We sat in the curved corner, side by side. I wanted to be as close to Ally as possible while doing everything possible to maintain the illusion of indifference. You may have guessed – I failed miserably. I reached my hand to hers nearly as soon as we were seated. When the sommelier came I ordered the only familiar wine – a lovely California Pinot Noir. I did my best to keep my eyes on the menu; the menu was sitting within my reach. Food was a paltry prelude to my fantasy come to life.
Dear reader - I admit to you that I was quite pleasantly surprised. You ask why. Remember, please, my background, age and experience. It had been quite some time since anyone had been in my life. I'm not old but my youth is now a fading memory. Did that mean I expected to be intimate with Ally?
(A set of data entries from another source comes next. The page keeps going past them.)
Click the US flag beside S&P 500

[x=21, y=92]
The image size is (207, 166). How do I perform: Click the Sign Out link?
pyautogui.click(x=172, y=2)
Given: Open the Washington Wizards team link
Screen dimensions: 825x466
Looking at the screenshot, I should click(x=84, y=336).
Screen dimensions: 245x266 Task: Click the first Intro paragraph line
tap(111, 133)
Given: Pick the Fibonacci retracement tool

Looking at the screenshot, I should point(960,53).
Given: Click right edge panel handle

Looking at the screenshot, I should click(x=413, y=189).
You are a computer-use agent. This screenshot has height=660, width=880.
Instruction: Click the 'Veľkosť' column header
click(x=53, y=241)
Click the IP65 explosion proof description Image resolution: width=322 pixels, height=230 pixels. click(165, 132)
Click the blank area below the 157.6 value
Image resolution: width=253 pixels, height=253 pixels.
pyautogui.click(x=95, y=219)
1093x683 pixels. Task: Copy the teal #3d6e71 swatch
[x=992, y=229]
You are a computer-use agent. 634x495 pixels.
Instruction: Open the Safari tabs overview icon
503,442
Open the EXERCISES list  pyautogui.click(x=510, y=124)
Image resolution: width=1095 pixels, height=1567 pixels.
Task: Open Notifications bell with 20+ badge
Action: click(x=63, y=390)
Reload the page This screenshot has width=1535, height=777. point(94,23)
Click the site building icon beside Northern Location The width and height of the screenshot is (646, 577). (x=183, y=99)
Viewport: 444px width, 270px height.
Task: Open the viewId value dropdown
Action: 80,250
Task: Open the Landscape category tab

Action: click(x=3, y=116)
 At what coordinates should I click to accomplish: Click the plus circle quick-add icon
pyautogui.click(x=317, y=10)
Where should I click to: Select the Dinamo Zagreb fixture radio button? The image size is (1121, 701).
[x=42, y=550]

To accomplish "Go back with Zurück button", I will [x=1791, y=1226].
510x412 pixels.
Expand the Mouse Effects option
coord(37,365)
No Bible needed; yes, the thought passed through my mind on more than one occasion. It was obvious to me that, as the months had gone by there was an ease and familiarity that was growing. Expectation and reality are very different animals. As we chatted softly, sitting close to one another, there was a warmth about her that was disarming and exciting. She was very much who I thought she would be from our communications – witty, educated, easy to laugh, killer blue eyes, and a very lovely figure. The fragrance she wore was wonderfully subtle and maddeningly enticing.
Dinner was presented and enjoyed – as expected. What was important was the woman to my left. I wanted to devour her whole – that fantasy was futile. I settled for casual reaches for her hand, a brush of a "stray" hair behind her ear, a quick, strong grab at her thigh with my fingers. The conversation was what you would expect from two who were jousting, figuring out who was what, basking in the glow of a long awaited opportunity. In other words: delicious, random, carnal, consuming desire. This woman had me completely. Did she know?
I lifted my wine glass in a toast: "Alison. Finally. Across the months this is a wonderful moment, a fitting beginning; hopefully, the promise of more. Cheers and welcome darling." She blushed demurely.